*Lines of data:*
[BEGIN]

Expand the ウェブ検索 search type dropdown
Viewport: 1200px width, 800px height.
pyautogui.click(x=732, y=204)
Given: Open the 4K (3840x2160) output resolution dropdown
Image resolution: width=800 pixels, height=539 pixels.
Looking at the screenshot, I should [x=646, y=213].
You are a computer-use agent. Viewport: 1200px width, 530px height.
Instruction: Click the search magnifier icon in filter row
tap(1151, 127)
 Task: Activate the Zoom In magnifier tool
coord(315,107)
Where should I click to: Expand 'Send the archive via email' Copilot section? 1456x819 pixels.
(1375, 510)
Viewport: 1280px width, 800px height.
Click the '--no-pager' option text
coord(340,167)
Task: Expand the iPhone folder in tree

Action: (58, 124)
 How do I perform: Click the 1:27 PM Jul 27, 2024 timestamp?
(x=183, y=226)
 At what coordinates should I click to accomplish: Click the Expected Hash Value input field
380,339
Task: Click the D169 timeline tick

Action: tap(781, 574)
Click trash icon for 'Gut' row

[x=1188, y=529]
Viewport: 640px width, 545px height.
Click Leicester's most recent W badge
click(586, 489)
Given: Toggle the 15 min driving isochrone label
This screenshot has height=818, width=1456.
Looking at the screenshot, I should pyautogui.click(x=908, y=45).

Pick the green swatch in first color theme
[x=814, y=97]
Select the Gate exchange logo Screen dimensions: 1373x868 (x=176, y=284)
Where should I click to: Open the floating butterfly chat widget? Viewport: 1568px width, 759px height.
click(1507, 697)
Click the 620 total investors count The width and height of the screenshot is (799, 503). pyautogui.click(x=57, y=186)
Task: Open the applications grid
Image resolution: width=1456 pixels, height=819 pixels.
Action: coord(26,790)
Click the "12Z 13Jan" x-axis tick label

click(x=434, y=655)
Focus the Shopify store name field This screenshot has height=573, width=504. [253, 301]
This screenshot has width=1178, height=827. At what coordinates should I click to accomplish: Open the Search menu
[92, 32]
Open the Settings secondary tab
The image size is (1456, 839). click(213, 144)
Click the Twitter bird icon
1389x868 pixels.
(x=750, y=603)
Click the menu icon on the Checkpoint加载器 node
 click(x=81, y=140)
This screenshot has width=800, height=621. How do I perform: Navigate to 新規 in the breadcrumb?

[END]

*TASK PROMPT:* Report how many of the lines above contain the string "accomplish", counting only matches with the same case. Give only the number.

*SOLVED PROBLEM:* 2